Abstract: Malware detection encounters substantial challenges in real-time and multi-class tasks, as single-modality methods struggle to capture intricate behavioral patterns. To mitigate these limitations, we introduce two complementary models: DGSM-SCAM-GAT and MMT-ViT. The DGSM-SCAM-GAT model integrates dynamic gating, contextual aggregation mechanisms, and graph attention networks (GAT) to enhance temporal and structural modeling of API call sequences. Trained on a dynamic API call sequence dataset, it attains an accuracy of 99.31\% and an F1-score of 99.64\%, surpassing CNN-LSTM (accuracy: 98.92\%). The MMT-ViT model employs multi-modal attention mechanisms and the pre-trained ViT architecture to effectively fuse features from assembly instruction sequences, binary grayscale images, and binary wavelet sequence features.

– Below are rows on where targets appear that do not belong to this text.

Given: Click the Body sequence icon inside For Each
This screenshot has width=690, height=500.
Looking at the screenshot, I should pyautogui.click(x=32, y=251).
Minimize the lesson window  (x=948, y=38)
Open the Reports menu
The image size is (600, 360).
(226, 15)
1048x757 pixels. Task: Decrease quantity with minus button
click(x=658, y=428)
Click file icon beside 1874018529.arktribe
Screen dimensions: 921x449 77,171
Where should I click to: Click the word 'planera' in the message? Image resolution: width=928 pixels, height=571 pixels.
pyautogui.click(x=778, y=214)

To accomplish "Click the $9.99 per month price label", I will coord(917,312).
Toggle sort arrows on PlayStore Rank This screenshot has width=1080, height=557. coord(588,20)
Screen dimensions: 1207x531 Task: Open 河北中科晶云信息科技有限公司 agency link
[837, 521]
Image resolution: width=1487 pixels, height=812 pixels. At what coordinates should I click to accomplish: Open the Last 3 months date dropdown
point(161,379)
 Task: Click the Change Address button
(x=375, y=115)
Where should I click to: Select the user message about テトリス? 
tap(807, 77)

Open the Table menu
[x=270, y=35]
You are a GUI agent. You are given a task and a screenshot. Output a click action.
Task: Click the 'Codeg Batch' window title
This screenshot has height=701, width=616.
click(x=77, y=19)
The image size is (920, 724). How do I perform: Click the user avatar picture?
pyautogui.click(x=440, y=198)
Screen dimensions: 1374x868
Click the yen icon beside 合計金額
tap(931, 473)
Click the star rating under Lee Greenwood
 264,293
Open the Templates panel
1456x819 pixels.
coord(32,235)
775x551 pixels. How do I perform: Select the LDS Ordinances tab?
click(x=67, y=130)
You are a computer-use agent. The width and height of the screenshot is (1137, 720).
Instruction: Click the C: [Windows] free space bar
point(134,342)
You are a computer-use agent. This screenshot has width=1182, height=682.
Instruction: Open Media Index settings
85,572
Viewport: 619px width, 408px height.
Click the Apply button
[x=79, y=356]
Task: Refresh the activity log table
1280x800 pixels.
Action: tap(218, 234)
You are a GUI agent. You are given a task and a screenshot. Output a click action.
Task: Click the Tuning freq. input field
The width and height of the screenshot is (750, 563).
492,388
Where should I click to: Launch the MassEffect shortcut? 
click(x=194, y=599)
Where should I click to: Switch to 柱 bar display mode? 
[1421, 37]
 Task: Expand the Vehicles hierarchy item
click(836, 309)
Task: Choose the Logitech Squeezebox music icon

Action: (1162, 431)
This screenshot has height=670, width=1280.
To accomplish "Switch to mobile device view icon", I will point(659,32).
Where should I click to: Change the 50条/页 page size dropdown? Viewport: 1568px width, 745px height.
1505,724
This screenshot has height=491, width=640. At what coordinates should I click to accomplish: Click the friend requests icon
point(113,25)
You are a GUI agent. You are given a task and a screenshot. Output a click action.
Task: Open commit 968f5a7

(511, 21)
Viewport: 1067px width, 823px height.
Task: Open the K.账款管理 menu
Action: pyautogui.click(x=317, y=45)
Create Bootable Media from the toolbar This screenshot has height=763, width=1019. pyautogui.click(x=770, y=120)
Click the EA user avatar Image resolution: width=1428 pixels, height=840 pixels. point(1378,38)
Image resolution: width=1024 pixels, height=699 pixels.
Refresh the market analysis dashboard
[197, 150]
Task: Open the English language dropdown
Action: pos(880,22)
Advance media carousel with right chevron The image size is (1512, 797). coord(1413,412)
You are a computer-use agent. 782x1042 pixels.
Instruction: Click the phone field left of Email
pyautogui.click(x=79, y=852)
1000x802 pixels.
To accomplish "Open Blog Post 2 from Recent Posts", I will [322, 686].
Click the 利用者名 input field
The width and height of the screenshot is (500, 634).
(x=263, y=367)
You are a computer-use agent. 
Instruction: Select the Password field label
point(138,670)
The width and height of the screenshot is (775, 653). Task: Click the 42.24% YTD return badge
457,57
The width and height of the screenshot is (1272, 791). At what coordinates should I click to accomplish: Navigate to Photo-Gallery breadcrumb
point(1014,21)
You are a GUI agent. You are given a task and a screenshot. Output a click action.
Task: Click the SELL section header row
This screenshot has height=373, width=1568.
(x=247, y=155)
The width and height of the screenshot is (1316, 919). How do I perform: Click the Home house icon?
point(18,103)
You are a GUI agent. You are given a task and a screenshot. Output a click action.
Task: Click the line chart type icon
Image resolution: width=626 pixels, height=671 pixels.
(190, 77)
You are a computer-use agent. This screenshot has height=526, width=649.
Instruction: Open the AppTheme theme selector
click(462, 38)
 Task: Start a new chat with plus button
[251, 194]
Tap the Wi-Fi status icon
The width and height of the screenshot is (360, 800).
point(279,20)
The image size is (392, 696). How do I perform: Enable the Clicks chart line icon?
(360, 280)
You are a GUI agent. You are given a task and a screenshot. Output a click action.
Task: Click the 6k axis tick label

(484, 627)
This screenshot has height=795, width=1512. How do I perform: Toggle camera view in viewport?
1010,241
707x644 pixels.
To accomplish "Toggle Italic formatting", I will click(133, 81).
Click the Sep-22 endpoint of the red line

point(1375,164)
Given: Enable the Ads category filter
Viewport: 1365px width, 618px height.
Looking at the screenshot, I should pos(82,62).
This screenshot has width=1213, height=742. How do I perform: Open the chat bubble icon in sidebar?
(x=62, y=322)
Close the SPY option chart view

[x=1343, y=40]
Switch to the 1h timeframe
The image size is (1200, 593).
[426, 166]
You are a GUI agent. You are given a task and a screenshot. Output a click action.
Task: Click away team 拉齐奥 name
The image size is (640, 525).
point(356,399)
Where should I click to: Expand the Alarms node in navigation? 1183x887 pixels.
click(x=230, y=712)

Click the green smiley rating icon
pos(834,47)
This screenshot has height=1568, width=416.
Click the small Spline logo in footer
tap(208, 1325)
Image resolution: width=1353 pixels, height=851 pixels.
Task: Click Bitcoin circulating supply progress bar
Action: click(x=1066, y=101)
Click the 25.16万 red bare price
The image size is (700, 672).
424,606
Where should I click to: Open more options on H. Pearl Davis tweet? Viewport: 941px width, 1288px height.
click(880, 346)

Evaluated on a public dataset, it achieves 99.54\% accuracy and 99.55\% F1-score, outperforming Malcse (accuracy: 98.94\%). Furthermore, ablation studies validate the critical contributions of individual modules, while comparative experiments underscore the superiority of our proposed models over state-of-the-art baselines. The detection frameworks developed in this study facilitate robust dynamic and static malware identification, with code available in the supplementary materials.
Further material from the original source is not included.